Another interesting touch that I’ve found in the book is the extended “Fight-or-Flight” response pattern to threat, that in Dr. Breuning’s view includes “Freeze and Fawn” as new choices to react to threat and bring the cortisol level down.
Just like in the other two books – Dr. Loretta Breuning is using a very personal writing style and description of personal experiences that make the book a very pleasant read and that take us away from a rigid information-based neurochemistry material.
Also, “Beyond Cynical” is a practical book – it includes a six-week training strategy that you can use in order to overcome your negativity. Knowing the underlying neural mechanisms of our behaviors and thoughts can empower the reader in order to be completely convinced of the potential one has for change and that we are not chemically determined and lacking the power to choose our “chemical fate”. We can change our cynical cycle into a happy cycle and Dr. Breuning’s books tell us how.
The concept of Personal Agency (as we find it in the book) or Personal Responsibility (my term of choice) is something we really use in psychotherapeutic work for example or any personal development or growth process, but as I usually tell my clients, the mean or media of the message may be just as important as the message itself, meaning that we all respond differently to the diverse modalities of communication and it’s important to find the one that triggers our attention and helps us understand our functionality and the change we want to generate and it also builds or supports our motivation for the process. Therefore I welcome this new medium to convey the message regarding our functionality and power to change things, now in a neurochemical paradigm.

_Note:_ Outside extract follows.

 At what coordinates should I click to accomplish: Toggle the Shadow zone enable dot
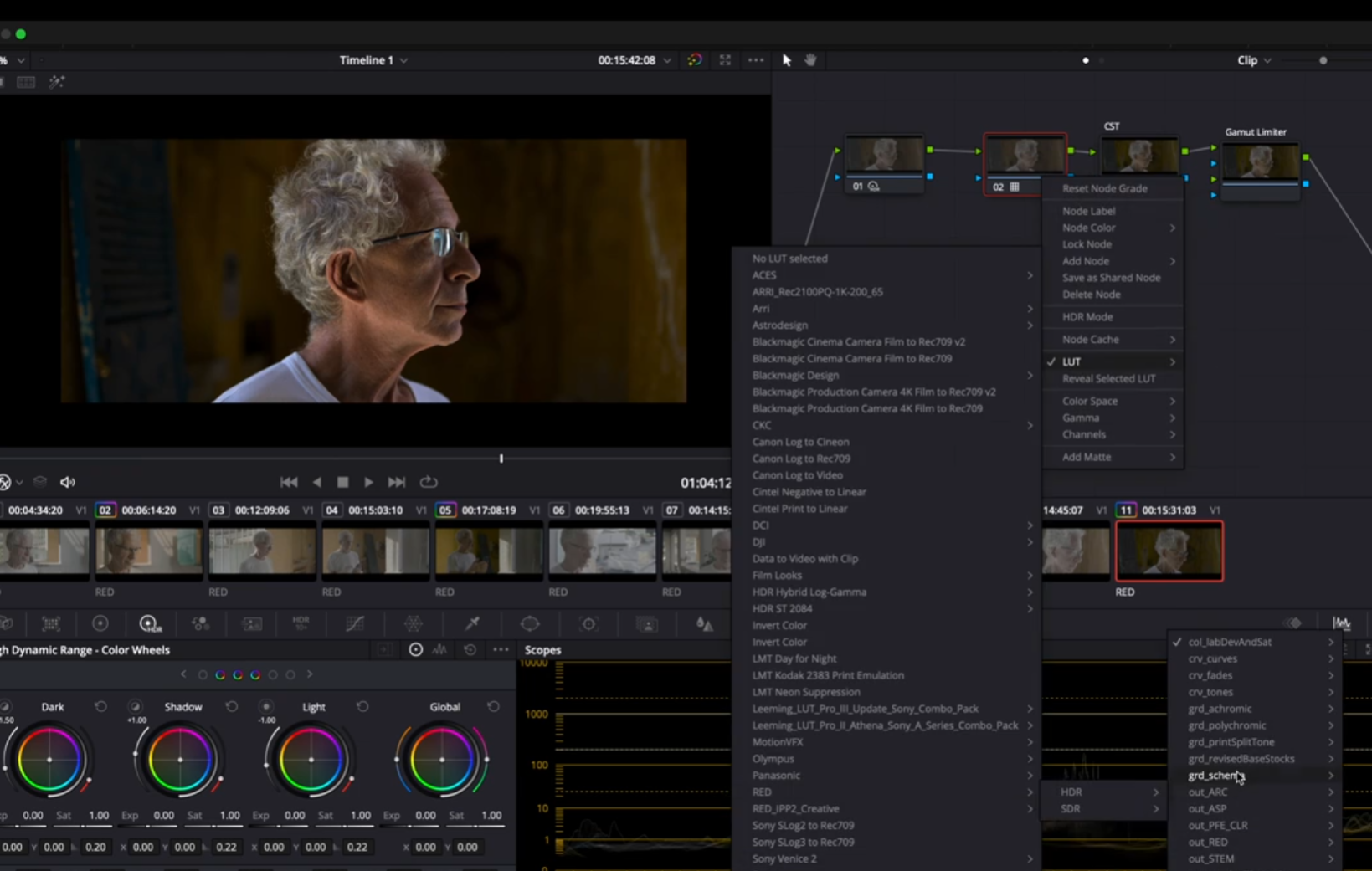click(136, 707)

After reading this book I’m actually considering including segments of its content (complemented with information from “I, Mammal” and “Meet Your Happy Chemicals”) in the psychotherapies I guide, especially when I found new ways to see and explain certain dynamics that occur in therapies – resistance to change for example. Also, I’ve found lots of techniques or theoretical aspects that are already promoted by mainstream psychology/psychotherapy schools, being described from either a new neurochemical perspective or a personal/experiential point of view (for example – the use of physiological indicators in changing a psychological mood).
Due to the fact that the book is filled with informational segments but also tips on how to improve your own functionality, I would’ve also liked to see bibliographical references to support some of this info or give the opportunity to look at some subjects more closely, and maybe even a study to verify the effects of the training for a sample of subjects and their understanding of the book’s content and guiding.

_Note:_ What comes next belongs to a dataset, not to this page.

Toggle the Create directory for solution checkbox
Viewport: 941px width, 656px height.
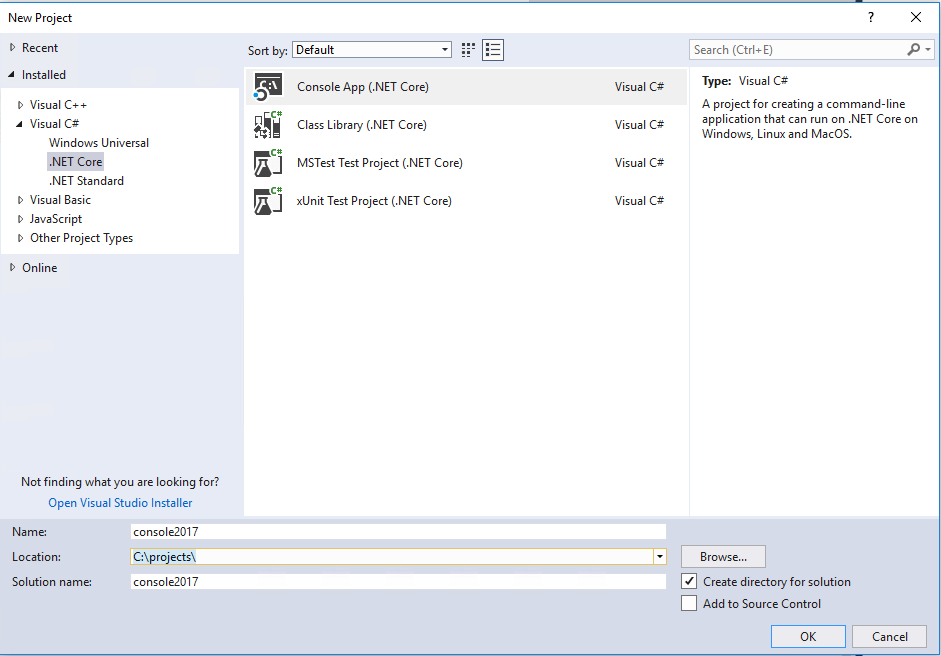[x=689, y=581]
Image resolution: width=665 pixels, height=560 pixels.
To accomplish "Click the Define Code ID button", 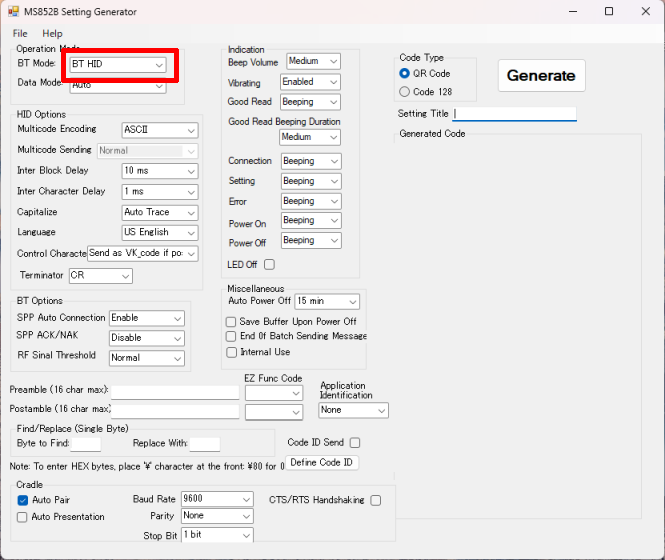I will point(321,463).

In conclusion, “Beyond Cynical” is a very engaging book and it makes you (re)consider many of your beliefs or thought and/or behavioral patterns. It can also be seen as a neuro, evidence-based cognitive, and behavioral self-help guideline.
I really enjoyed it and I think I’ll be diving through its content now and then to better understand some aspects or to include them in my private practice… or just to give my happy chemicals a boost! 🙂
Hope you’ll enjoy it too!
P.S. This is not a commercial endorsement deal.